Süper iletken değil süper yalıtkan

14 Ağustos’ta Almanya’nın Stuttgart kentindeki Max Planck Katı Hal Araştırmaları Enstitüsü’nden bilim insanları, iddia edilen LK-99’un direncinin 0,02 ila 0,002 ohm-cm’ye düşmek yerine, milyonlarca ohm’da ölçülen dirence sahip olduğunu bildirdi. Bunun anlamı ise şu: Malzeme bırakın süper iletken olmayı aslında tam anlamıyla süper yalıtkan bir yapıya sahip.

Ancak bu durum Lee ve Kim’in LK-99’un süperiletken özelliklerini nasıl gösterdikleri sorusunu gündeme getirdi. Malzemenin bir mıknatısın üzerinde yükselirken Meissner etkisi sergilediğini göstermişlerdi – süper iletken malzemelerin bir işareti. Ayrıca sıfıra yakın dirence doğru kayda değer bir düşüş de vardı.

Ancak çalışmanın videosunda gösterilen yarı havalanma, diğer araştırmacıların dikkatini çekti. LK-99 parçacığının bir kenarının mıknatısa nasıl yapıştığını fark eden Harvard Üniversitesi’nden eski bir yoğun madde araştırmacısı olan Derrick van Gennep, gösterilen etkinin ferromanyetizmden kaynakladığını doğruladı. Ferromanyetizma, malzemenin manyetik alan içinde kendiliğinden kalıcı bir manyetik moment oluşturduğu bir özelliktir. Ancak sıcaklık arttığında bu etki yavaş yavaş kaybolur.

LK-99 örneği aslında saf değildi

Bununla birlikte Lee ve Kim’in saf LK-99 ile çalışmadıkları ortaya çıktı zira çalışmada kullanılan numunelerde sülfür izlerine rastlandı. Illinois Üniversitesi’nde kimyager olan Prashant Jain, Lee ve Kim’in LK-99’u sentezlemek için kullandıkları kimyasal reaksiyonun bir bakır-sülfür safsızlığı yarattığını belirtti.

LK-99’u sentezleyen reaksiyon aslında dengesiz bir reçete kullanıyor.

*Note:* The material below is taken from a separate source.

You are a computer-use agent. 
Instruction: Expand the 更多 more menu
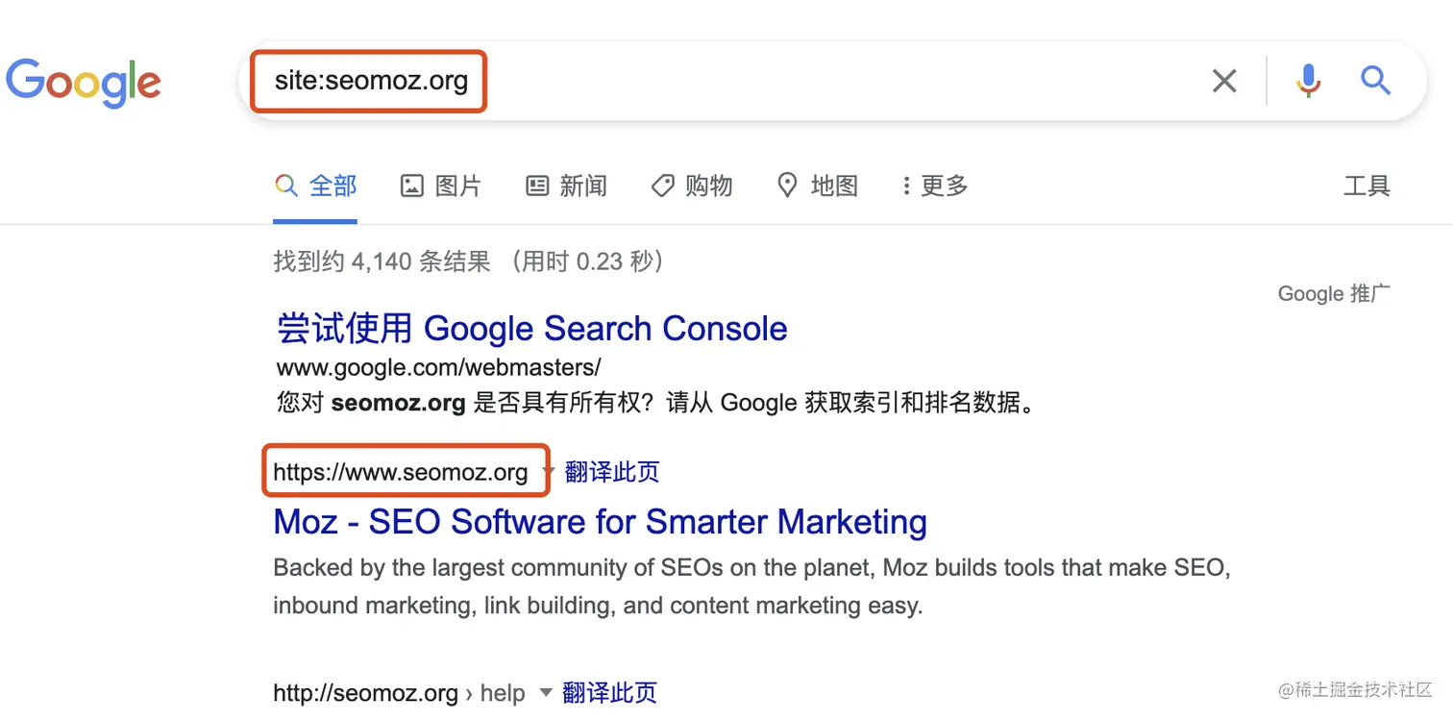click(x=935, y=186)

Bakıt katkılı kurşun fosfat kristalden yani LK99 elde etmek için 17 parça bakır ve 5 parça sülfür üretiliyor. Bu artıklar çok sayıda safsızlığa yol açıyor özellikle de Koreli ekibin numunesinde rapor ettiği bakır sülfür gibi. Buradaki sülfüre birazdan değineceğiz.
LK-99’un arkasındaki maddenin direncinin düşmesi sırasında bahsettikleri sıcaklık konusunda oldukça kesin konuşuyorlardı: 104,8 santigrat derece. Kimya ile yakın olanların kafasında ampul yanmış olabilir zira bakır sülfür (Cu2S) 104ºC’de bir faz geçişine uğruyor. LK-99’un faz geçişiyle neredeyse aynı korelasyon elbette göz ardı edilemezdi ancak bunu gözden kaçırmaları oldukça ilginç. Dolayısıyla LK-99’un arkasındaki ekip malzemenin süper iletken olduğunu bu bakır sülfürün etkisi yüzünden düşünmüş olabilir.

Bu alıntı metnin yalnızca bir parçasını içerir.